Vorteile und Grenzen der MRT
Basiserkrankungen der Schulter sind Rotatorenmanschetten-Rupturen und Labrum-Läsionen. „Das ist das allererste, wonach man mittels MRT sucht.“ Aber die MRT liefert auch Bilder kleinster Läsionen. Sehnen weisen oft sehr kleine Rupturen auf, die mit der MRT besser zu sehen sind als im Ultraschall – dem größten Konkurrenzverfahren auf diesem Gebiet. „Und gerade die kleinen Risse sind besonders schmerzhaft“, führt Prof. Zanetti weiter aus. Weitere radiologische Fragestellungen sind, ob im Rotatorenmanschetten-Intervall Läsionen mit verschiedenen Ligamenten – Pulley-Läsionen (Abbildung 2) – vorliegen, oder ob man es mit einer sogenannten eingefrorenen Schulter zu tun hat.
Zanetti: „Das ist zwar klinisch schon zu erkennen, denn der Patient bewegt sich nicht richtig, aber wir müssen auch wissen, ob nur das oder noch mehr vorliegt und das kann ich im MRT bis zu einem gewissen Maß auch sehen.“ Zuverlässig in der Diagnose ist das MRT eindeutig für Sehnen, Labrum und Knorpel. „Wobei aber die MR Diagnostik des Schulterknorpels schon nicht mehr so gut ist wie die am Knie“, berichtet Zanetti über die Grenzen der MRT. „Der Knorpel an der Schulter ist nur 1,5 mm breit. Nur sehr gute, hochauflösende Geräte bilden das präzise ab, mit einem Niederfeldgerät können Sie dazu schlicht keine Aussage treffen.“


Pitfalls
Das Problem bei der Diagnose von Schultererkrankungen ist oft die Interpretation, da fast unendliche Varianten einer Erkrankung existieren. Prof.
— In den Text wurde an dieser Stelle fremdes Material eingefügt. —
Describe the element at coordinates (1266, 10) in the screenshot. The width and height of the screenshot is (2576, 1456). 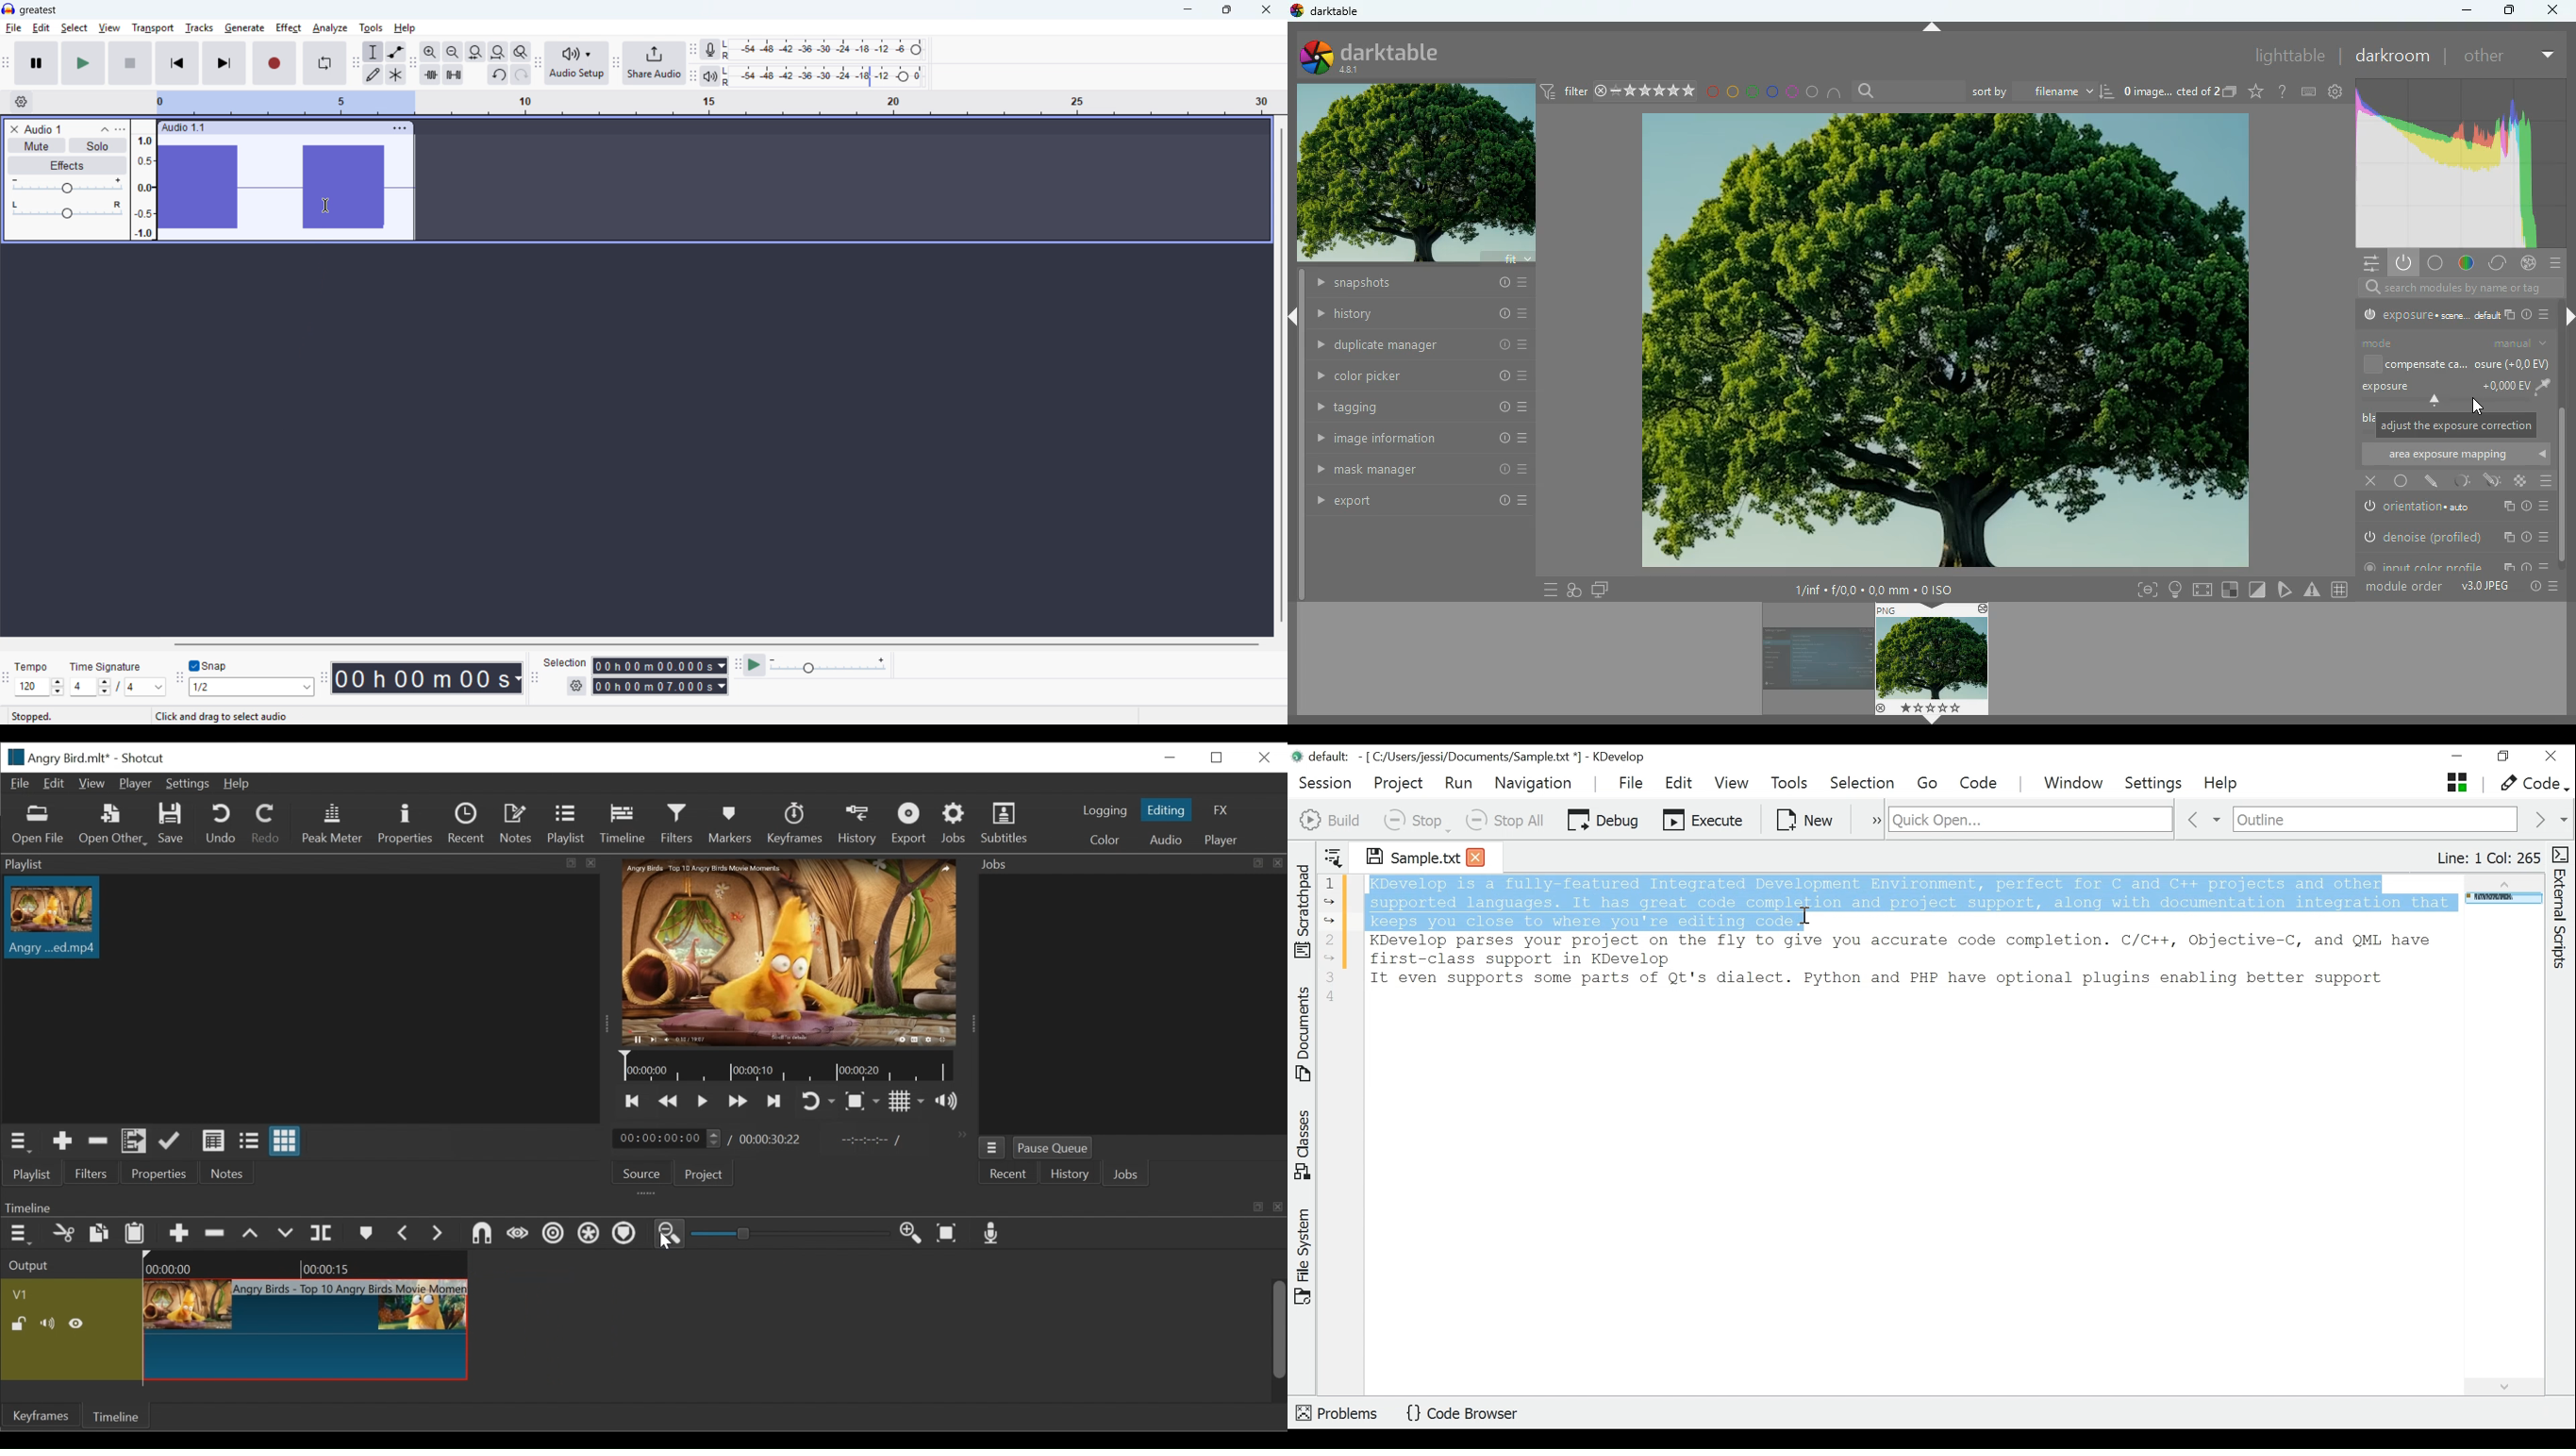
I see `close ` at that location.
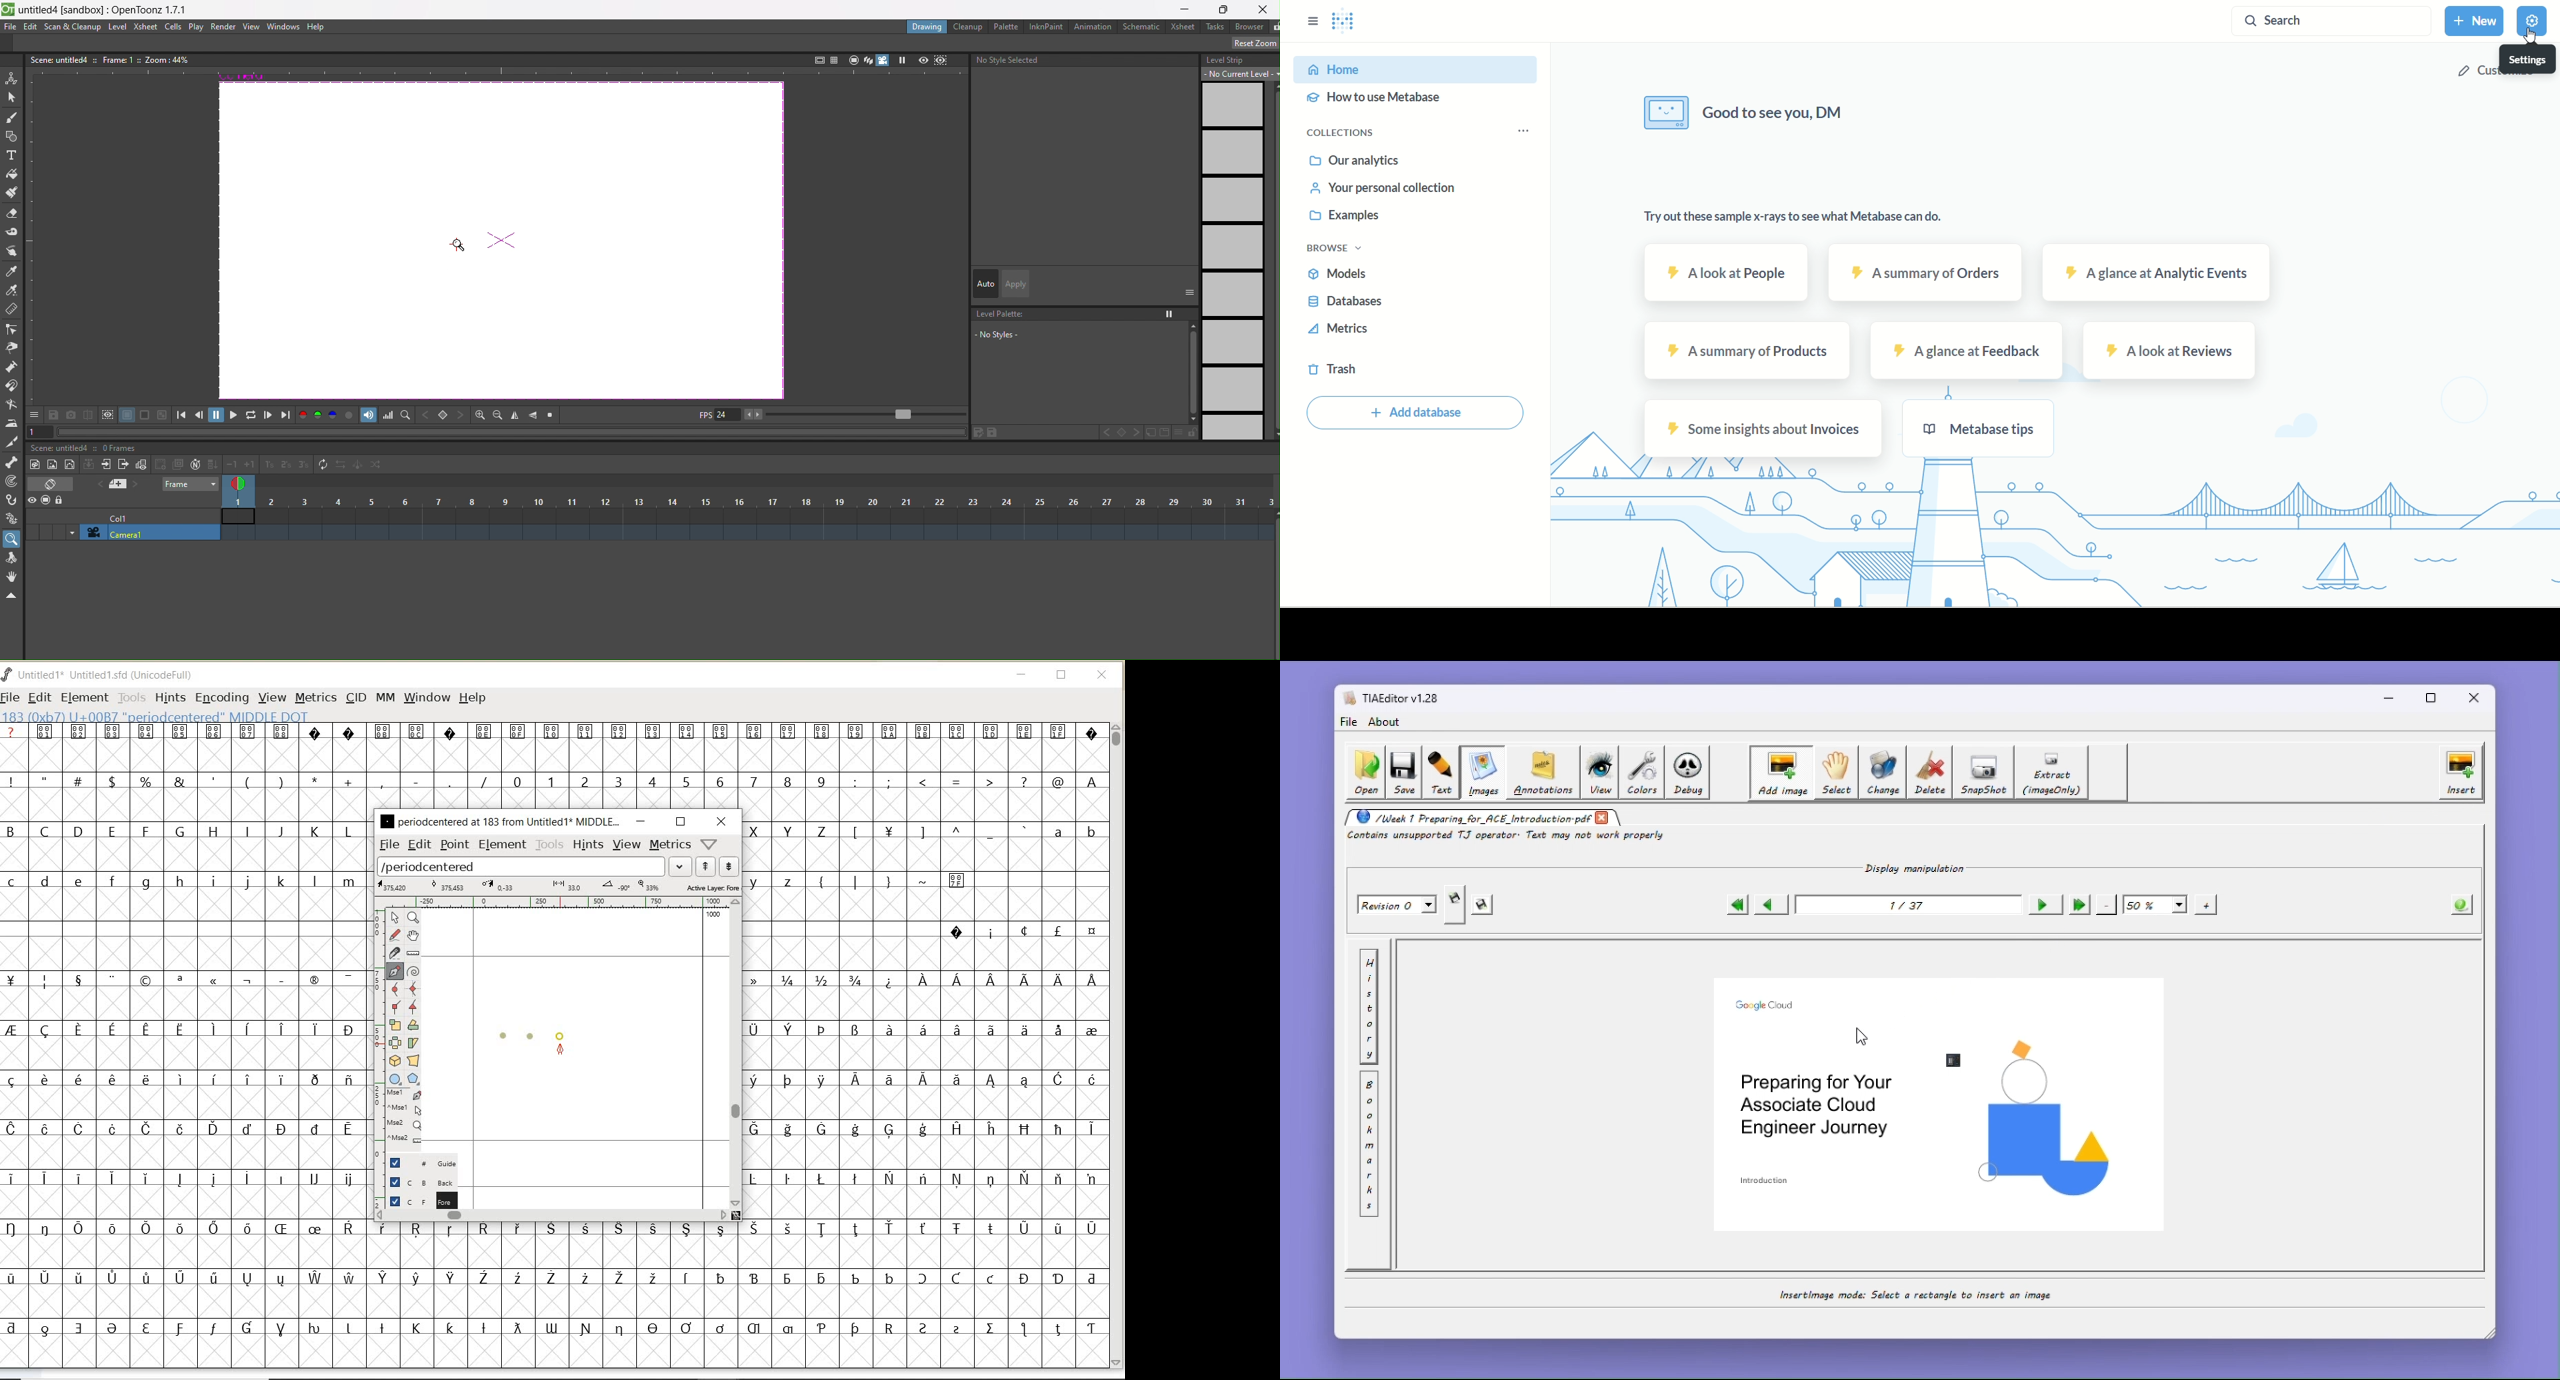 The height and width of the screenshot is (1400, 2576). What do you see at coordinates (530, 1035) in the screenshot?
I see `dot` at bounding box center [530, 1035].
Zanetti: „Wir sehen etwas in den Bildern und wissen nicht, ob es noch im Norm-Bereich ist oder nicht.“ Zum Beispiel zieht sich die lange Bizeps Sehne schräg durch das Gelenk und kann wegen des Partialvolumeneffektes relativ hell erscheinen. Ist die Sehne zu hell, kann der Radiologe dies als falsch positiv bewerten. Es kann sich um ein Anzeichen für eine abgenutzte Bizeps Sehne – Tendinopathie – handeln, oder Magic Angle Artefakt ist der Grund für die helle Aufnahme – wenn durch kurze Echozeiten beim MR, die Sehnen aus rein physikalischen Gründen hell abgebildet sind. „Wir Radiologen müssen also viel Erfahrung mitbringen und anwenden können. Da hilft Literatur und das Zusammentreffen bei solchen Symposien wie in Garmisch für einen guten Austausch, um sich gegenseitig auf den neuesten Stand zu bringen“, bekräftigt Prof. Zanetti abschließend. 


Literatur:
Zanetti M, Mamisch-Saupe N.: Magnetic resonance imaging of the shoulder: impingement and instability related abnormalities-update 2013


PROFIL:
Seit 2011 ist Prof. Marco Zanetti Leiter des Zentrums für Muskuloskelettale Radiologie in Hirslanden, Zürich. Zuvor war er 17 Jahre lang an der Uniklinik Balgrist in Zürich tätig – zuletzt als Chefarzt der radiologischen Abteilung. Zanetti ist Spezialist für die Anwendung der Magnetresonanztomographie am Bewegungsapparat und habilitierte auch auf diesem Gebiet im Jahr 2000. Zurzeit ist er zusätzlich Präsident der European Society of Musculoskeletal Radiology (ESSR) und Mitherausgeber und Chefredakteur für verschiedene Fachpublikationen.